Я шарил оптикой по немецкой передовой. После огневого шквала она изменила очертания. Вот позиция противотанкового ружья. Немцы использовали их только на начальном этапе войны, где-то до января 1942 года. Были это в основном чехословацкие ружья – слабенькие, способные пробить только тонкую броню устаревших и легких танков. Затем с 1942 по 1944 год для борьбы с танками использовали только противотанковые пушки. А с конца 1944 года у немцев появилась новинка – фаустпатроны, своего рода одноразовые гранатометы. В городских боях очень эффективное оружие, особенно в умелых руках. Наши войска таких средств не имели. Танкисты фаустников опасались, а пехота наша расстреливала их на месте, наряду с эсэсовцами. Впрочем, зная это, они в плен почти не попадали, дрались до последнего.
Навел я прицел на первого номера расчета, и только он голову немного приподнял, всадил ему пулю. В прицел было видно, как второй номер оттащил убитого в сторону и лег за ружье сам. Я и его отправил вслед за первым номером.
Меж тем немцы ухитрились поджечь несколько наших танков, и теперь они чадили на поле боя, мешая прицельной стрельбе.
Временами из-за дыма было плохо видно, что происходит на вражеских позициях. Оттуда доносилась интенсивная винтовочная и автоматная стрельба. Когда она ослабла, появились наши раненые. Кто-то брел сам, кого-то вели: понятное дело – войны без убитых и раненых не бывает.
Через какое-то время стрельба стихла. Мне было интересно – одолели наши врага, продвинулись вглубь оккупированной территории или атака захлебнулась?
Появились «юнкерсы». Они встали в круг и поодиночке вываливались из него, пикируя и сбрасывая бомбы.
Я сполз в центр воронки. Мне оставалось только пассивно, в бессильной злобе наблюдать за бомбежкой. Нет, так не пойдет!

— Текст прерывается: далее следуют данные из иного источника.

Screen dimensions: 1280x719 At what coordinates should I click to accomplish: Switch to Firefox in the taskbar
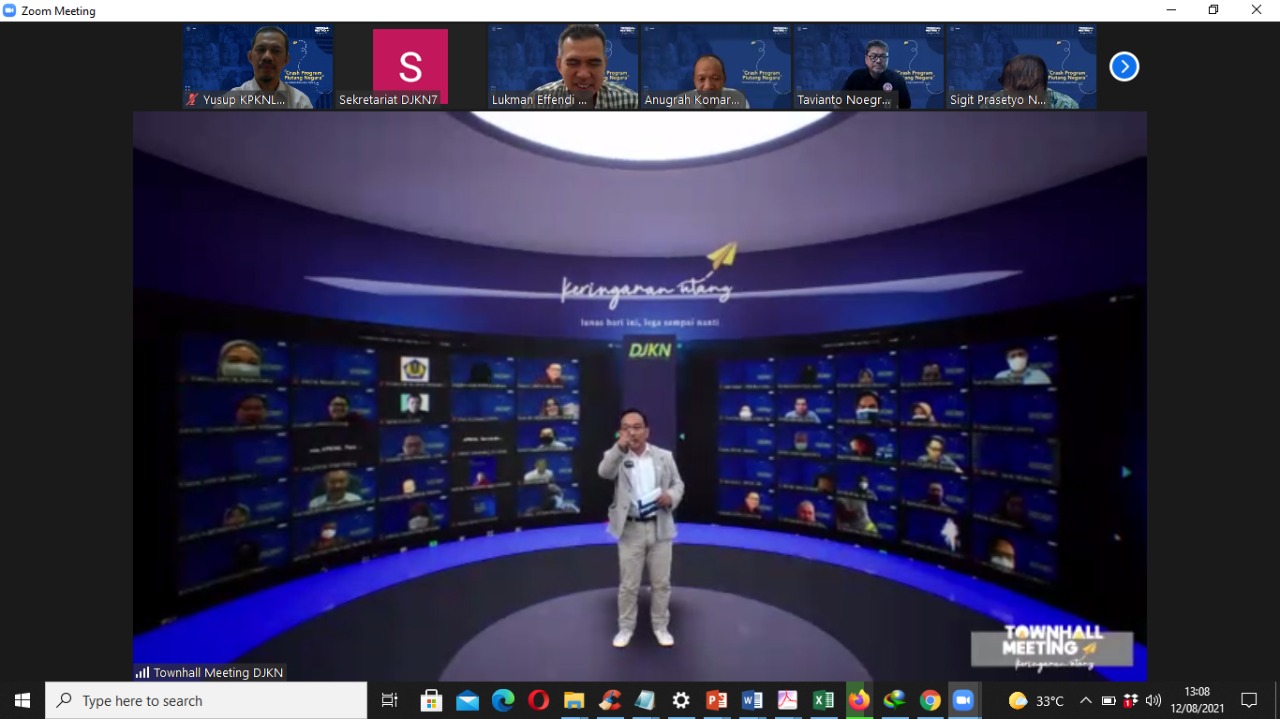tap(858, 700)
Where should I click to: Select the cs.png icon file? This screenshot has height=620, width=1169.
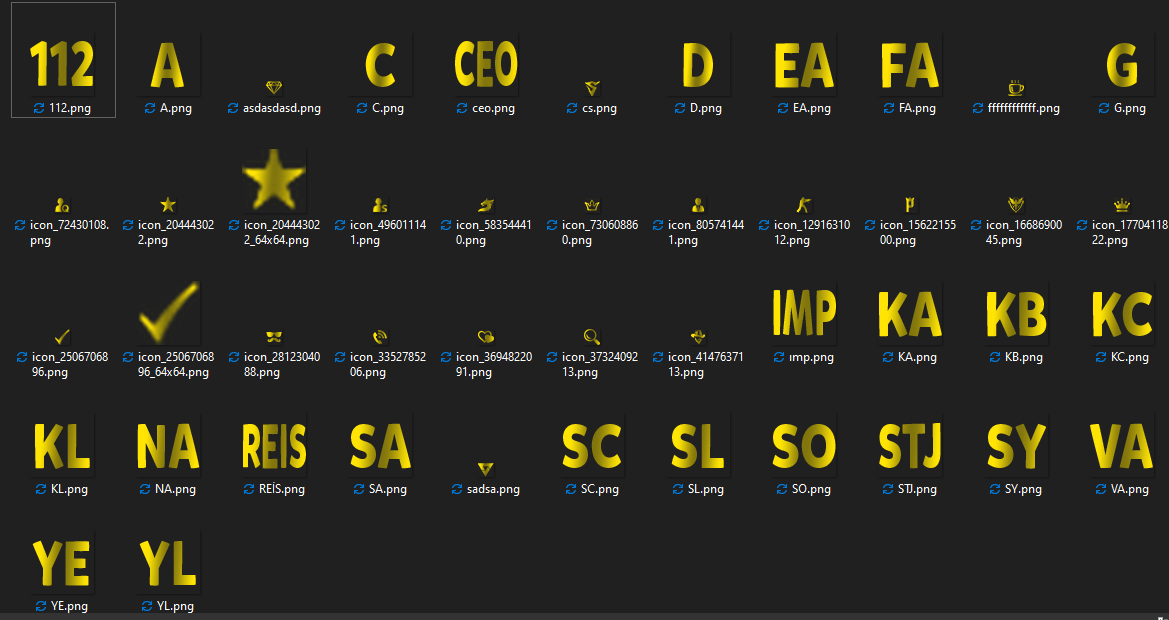click(x=592, y=87)
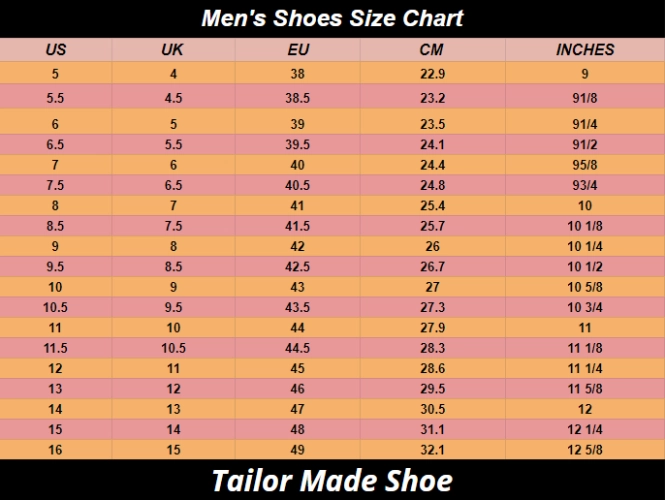Select the US column header
665x500 pixels.
coord(56,49)
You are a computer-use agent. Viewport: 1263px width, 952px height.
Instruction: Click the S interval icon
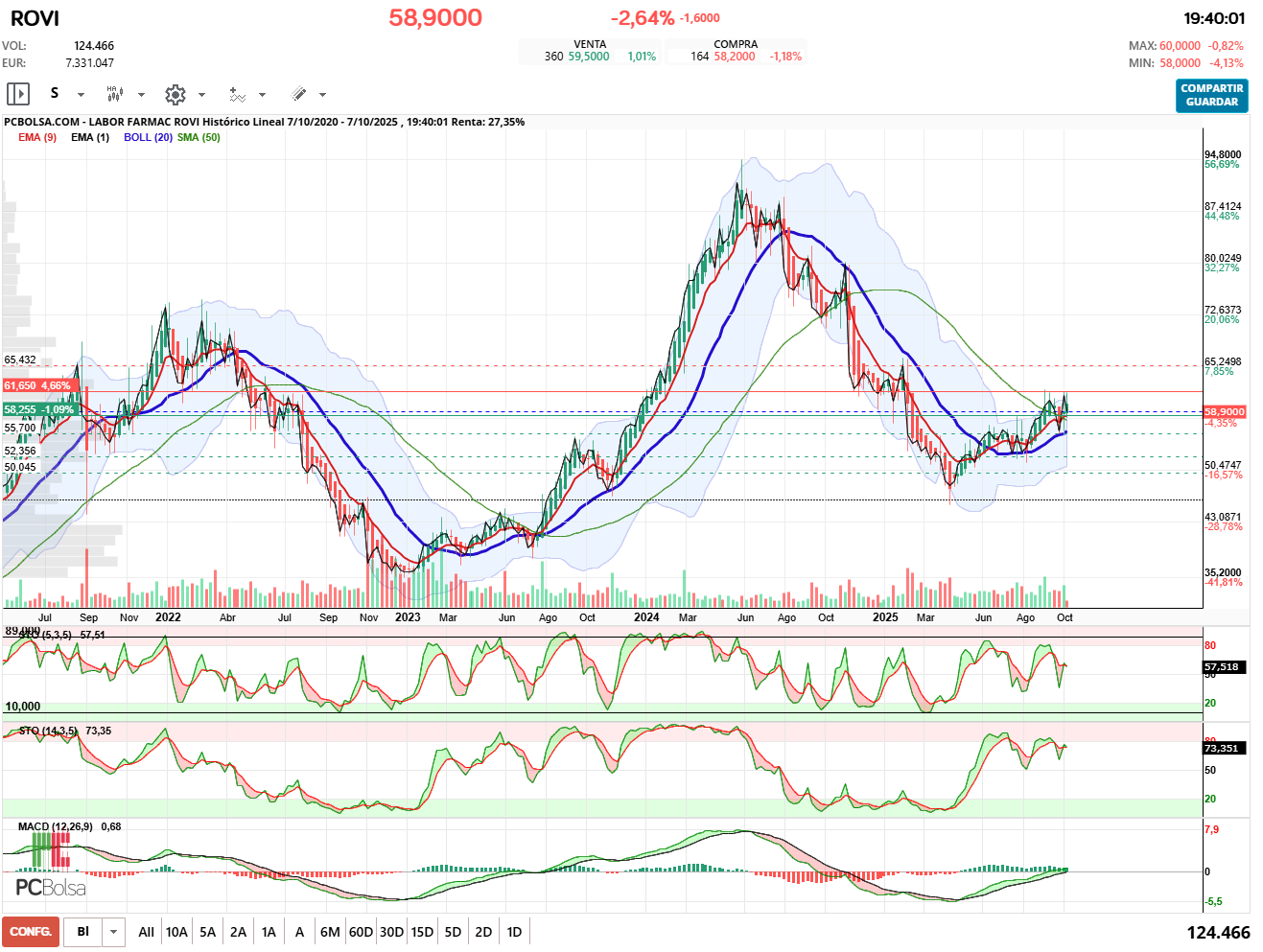[x=55, y=94]
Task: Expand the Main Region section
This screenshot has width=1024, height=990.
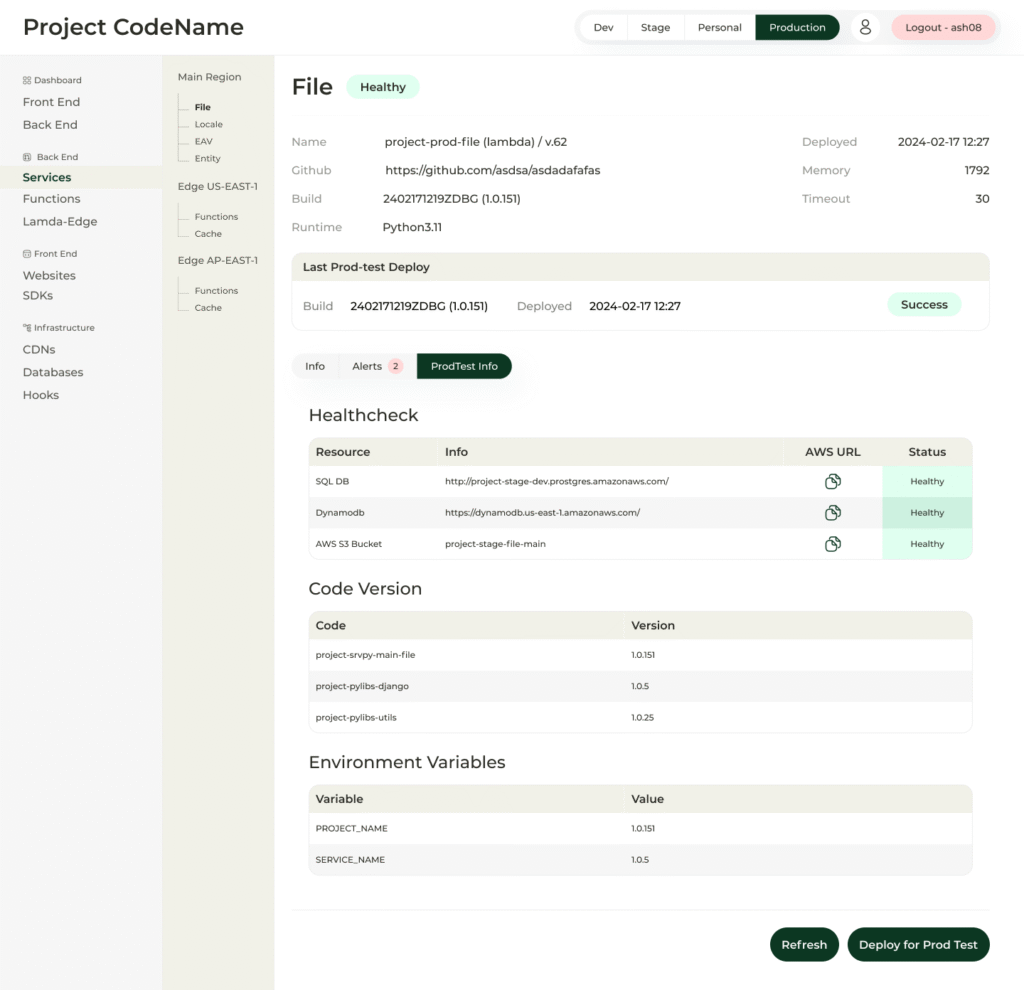Action: (x=209, y=76)
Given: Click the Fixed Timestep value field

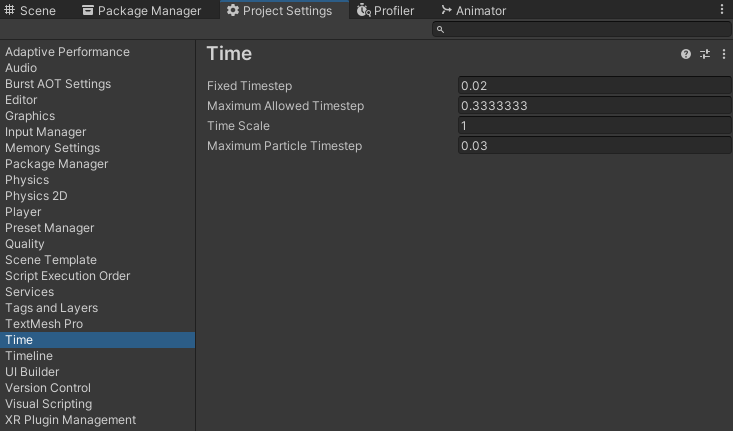Looking at the screenshot, I should [594, 86].
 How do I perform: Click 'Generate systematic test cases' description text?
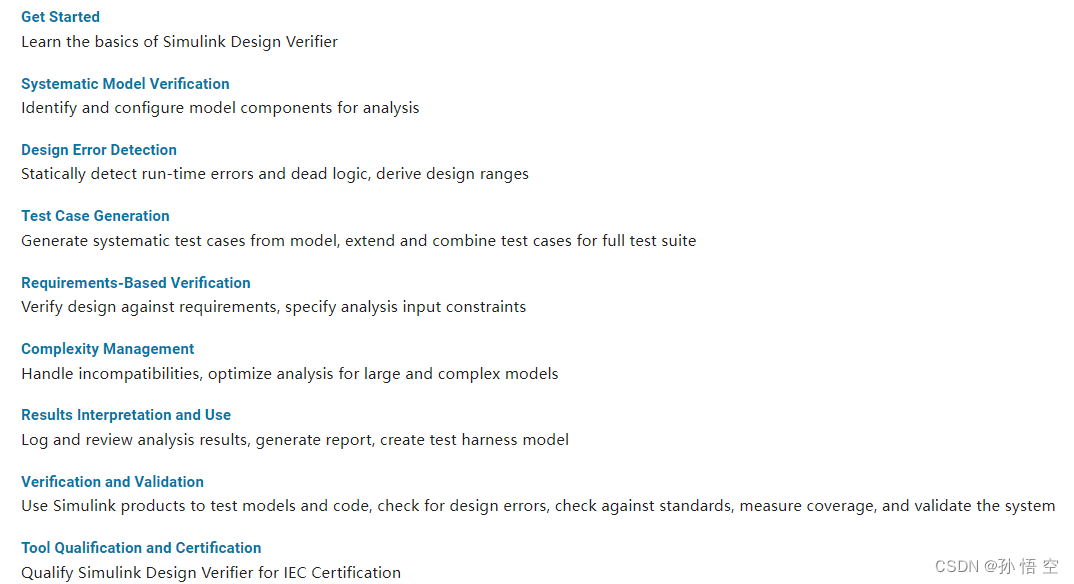358,241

Я поднял винтовку. В оптику был виден вращающийся диск пропеллера и кабина пилота за ним. Так, где у него уязвимые места? По стеклу стрелять не было смысла – оно бронированное, и от винтовочной пули даже трещины не появится. Зато под капотом мотора проглядывался воздухозаборник. Похоже, там находился радиатор.
Я выставил оптику на триста метров, прицелился и дважды выстрелил, пока самолет был в пике. Сбить я его не сбил, но когда «Юнкерс» вышел из пике и стал набирать высоту, за ним потянулся след. «Юнкерс» в круг не встал, а со снижением ушел на запад. Пусть всего лишь повредил, но душе радостнее – не весь бомбозапас самолет сбросил.
Ничего, фрицы, будет и на нашей улице праздник! Это я точно знал. Россия – не Европа, триумфального марша победителя, как в Париже, вам точно не светит.
Трудно, конечно, сейчас приходится перестаивающейся на ходу военной промышленности. Танков, самолетов, пушек не хватает, к тому же – солдаты не обучены, у командиров опыта нет. И – растерянность, неразбериха. Ничего, все это пройдет, и в 1945 году армия наша будет самой мощной, закаленной в боях и с неплохим вооружением, которого будет в достатке. Но это знал я, а в душах командиров и бойцов царила сумятица, страх даже – удастся ли Родину защитить, Москву не сдать? У всех такие черные мысли были, только вида не подавали да не делились своими сомнениями ни с кем. Напишут донос, проявив «бдительность», в органы, а те запросто пришьют «малодушие и неверие в силу РККА».